An approximate version (apparently quoted from memory) appears in the
"Queries and Answers" column in The New York Times Book Review,
July 12,
1942, p. 23,
which asks for the author of the quotation; and a reply in the same column
in the issue for
August 2,
1942, p. 19,
where the quotation is attributed to Niebuhr and an unidentified printed
text is quoted as follows:
-
- O God and Heavenly Father,
- Grant to us the serenity of mind to accept that which cannot be
changed; the courage to change that which can be changed, and the
wisdom to know the one from the other, through Jesus Christ our
Lord, Amen.

* **Task to carry out**
For the document extract above, decide whether each statement agrees with it: (a) the reply in the column gave the quotation to Niebuhr; (b) the July 12, 1942 item ran on page 19; (c) the printed text quoted in the reply was identified by name. Answer yes or no for each and quote the deciding words.

* **Dataset excerpt**
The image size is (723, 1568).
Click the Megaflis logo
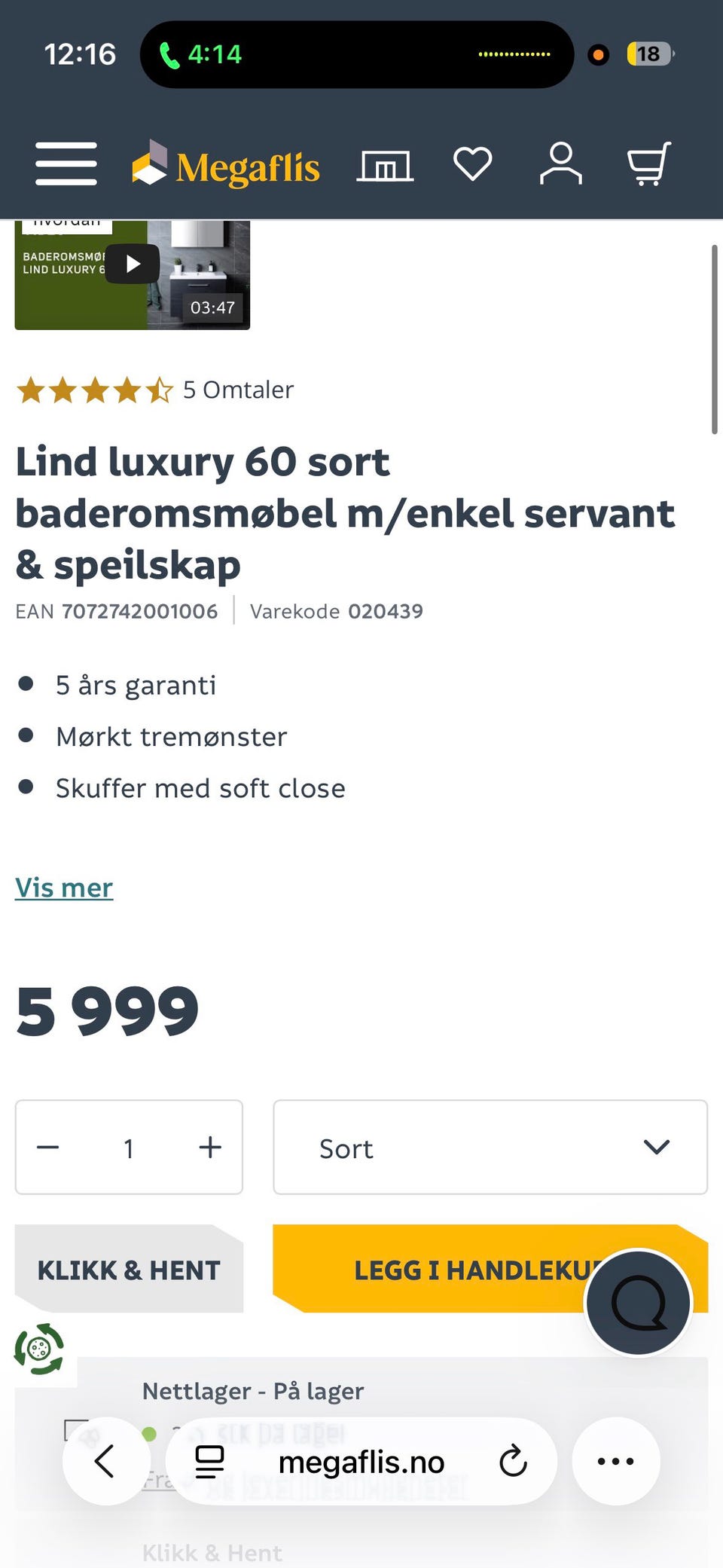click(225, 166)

* **Written reply**
(a) Yes: "where the quotation is attributed to Niebuhr"
(b) No: "July 12, 1942, p. 23"
(c) No: "an unidentified printed text"